136 nations out of 140 have reached an agreement on a tentative agreement that will transform the way large multinational corporations are taxed and discourage them from concealing money in tax havens where they pay little or no tax. The deal regarding Corporate Minimum Tax was announced by the Organization for Economic Cooperation and Development, Paris, which also organized this meeting. OECD stated that the deal would cover 90 percent of the global economy.
Under this agreement announced on Friday, countries would apply a worldwide minimum corporate tax of 15% on the largest, internationally engaged firms, bringing in an estimated $150 billion US for government funds once implemented. As governments throughout the world strive to generate revenue following the COVID-19 outbreak, US President Joe Biden has been one of the main reasons behind the agreement.
Ireland declared on Thursday that it would join the accord, abandoning the low-tax regime that has attracted corporations like Google and Facebook to set up business in Europe. Negotiations lasted four years, and the agreement finally reached when Ireland, Estonia, and Hungary dropped their objections and signed on. However, four developing countries including Nigeria, Kenya, Pakistan, and Sri Lanka have stated that they will not sign up the agreement.
The agreement aims to address how globalization and technology have altered the global economy. Along with the Corporate Minimum Tax, it would allow countries to tax a portion of the earnings of businesses that do not have a physical presence, such as online commerce or web advertising.

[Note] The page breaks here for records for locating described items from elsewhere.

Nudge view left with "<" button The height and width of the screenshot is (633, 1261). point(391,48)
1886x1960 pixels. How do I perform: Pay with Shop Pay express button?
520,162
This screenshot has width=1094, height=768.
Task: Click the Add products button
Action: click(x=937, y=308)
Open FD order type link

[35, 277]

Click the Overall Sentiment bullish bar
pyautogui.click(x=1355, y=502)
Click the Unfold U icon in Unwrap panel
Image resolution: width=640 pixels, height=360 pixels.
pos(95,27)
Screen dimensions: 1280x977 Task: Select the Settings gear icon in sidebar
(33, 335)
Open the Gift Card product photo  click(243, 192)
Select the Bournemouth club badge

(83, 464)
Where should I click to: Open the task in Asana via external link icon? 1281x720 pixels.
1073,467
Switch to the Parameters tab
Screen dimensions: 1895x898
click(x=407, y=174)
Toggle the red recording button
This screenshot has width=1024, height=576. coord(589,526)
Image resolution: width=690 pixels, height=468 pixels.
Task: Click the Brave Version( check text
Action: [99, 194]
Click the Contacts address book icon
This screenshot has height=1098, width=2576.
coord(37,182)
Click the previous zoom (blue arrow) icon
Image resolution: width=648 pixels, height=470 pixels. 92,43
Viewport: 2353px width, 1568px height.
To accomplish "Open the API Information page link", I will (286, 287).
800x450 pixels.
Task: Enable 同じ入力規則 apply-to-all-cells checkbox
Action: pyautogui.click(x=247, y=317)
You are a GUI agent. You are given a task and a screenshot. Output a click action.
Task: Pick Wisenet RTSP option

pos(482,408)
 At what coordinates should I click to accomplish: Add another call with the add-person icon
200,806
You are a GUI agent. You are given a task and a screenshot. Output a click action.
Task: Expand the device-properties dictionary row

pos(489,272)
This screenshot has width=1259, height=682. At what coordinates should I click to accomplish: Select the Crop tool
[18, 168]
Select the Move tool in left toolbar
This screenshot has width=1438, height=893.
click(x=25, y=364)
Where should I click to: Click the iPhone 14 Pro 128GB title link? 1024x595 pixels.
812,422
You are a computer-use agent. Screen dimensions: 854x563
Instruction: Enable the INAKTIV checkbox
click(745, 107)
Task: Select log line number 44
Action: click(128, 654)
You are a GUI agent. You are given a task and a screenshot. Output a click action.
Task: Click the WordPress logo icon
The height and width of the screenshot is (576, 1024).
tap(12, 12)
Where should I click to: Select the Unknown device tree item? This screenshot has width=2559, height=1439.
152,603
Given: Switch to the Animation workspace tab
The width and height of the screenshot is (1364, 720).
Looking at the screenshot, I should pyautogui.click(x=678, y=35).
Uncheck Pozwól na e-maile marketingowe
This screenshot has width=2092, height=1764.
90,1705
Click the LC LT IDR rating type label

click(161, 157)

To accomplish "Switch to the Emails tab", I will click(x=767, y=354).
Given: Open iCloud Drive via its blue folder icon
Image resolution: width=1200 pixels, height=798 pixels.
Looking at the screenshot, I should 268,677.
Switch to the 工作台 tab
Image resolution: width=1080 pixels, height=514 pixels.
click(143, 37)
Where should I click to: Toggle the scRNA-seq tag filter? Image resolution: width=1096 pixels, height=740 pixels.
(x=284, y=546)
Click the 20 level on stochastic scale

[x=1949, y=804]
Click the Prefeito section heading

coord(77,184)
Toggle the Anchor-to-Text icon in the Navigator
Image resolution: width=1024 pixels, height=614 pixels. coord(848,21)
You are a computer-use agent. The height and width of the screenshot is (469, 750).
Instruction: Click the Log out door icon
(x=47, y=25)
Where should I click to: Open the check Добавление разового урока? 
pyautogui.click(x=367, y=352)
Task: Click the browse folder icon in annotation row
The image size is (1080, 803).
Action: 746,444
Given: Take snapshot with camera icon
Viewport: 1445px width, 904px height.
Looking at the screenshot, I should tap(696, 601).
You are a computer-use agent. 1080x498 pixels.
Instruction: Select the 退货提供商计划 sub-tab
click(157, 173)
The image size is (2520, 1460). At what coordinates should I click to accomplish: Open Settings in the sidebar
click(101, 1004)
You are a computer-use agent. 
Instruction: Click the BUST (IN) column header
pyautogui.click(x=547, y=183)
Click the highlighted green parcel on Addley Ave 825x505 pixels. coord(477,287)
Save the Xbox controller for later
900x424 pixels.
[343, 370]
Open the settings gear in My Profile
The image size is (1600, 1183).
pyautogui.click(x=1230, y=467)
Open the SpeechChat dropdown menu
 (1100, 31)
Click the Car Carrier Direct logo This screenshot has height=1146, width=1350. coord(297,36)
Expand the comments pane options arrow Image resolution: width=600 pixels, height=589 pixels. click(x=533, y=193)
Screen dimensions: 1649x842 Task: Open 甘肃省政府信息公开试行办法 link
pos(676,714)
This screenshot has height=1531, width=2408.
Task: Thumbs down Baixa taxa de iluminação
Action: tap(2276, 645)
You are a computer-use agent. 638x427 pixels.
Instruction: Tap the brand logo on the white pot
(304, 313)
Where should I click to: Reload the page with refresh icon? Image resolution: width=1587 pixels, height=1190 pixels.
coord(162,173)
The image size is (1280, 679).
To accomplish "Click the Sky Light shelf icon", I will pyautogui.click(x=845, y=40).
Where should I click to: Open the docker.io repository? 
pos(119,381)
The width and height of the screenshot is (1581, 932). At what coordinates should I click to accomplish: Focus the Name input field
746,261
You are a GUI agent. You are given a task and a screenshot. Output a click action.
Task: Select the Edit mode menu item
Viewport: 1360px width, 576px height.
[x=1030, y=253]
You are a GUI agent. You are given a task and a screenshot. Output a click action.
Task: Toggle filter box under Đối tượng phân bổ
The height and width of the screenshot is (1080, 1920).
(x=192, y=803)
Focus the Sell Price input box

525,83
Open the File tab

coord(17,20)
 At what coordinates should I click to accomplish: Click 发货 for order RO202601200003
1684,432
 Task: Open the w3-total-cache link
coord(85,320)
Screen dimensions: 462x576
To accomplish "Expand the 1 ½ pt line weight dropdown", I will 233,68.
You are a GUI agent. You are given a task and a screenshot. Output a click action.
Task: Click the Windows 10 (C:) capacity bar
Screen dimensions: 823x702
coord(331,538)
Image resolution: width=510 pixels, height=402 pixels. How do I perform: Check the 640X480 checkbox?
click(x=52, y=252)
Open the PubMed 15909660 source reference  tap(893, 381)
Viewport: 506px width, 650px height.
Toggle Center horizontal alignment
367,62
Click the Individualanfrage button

The OECD said the agreement would be formally endorsed by the Group of 20 economic powers at a meeting of finance ministers in Washington on Oct. 13. After that, it will be sent to a G20 leader’s conference in Rome at the end of the month for final confirmation.
Many countries supported the deal and said it will increase prosperity around the globe. However, some developing countries have complained that their interests have been overlooked and wealthier countries will continue to divide the spoils of foreign direct investment.
Countries that support the agreement must enact it into law next year so that it comes into effect in 2023, which several officials have described as a tight deadline. The global minimum might easily be implemented unilaterally by governments. A top-up provision would mean that tax that would have been avoided abroad has to be paid at home.
The United States’ ratification of related tax reform proposed by Biden will be crucial, especially because the United States is home to many of the world’s largest corporations. The project’s future would be jeopardized if the US Congress rejected it.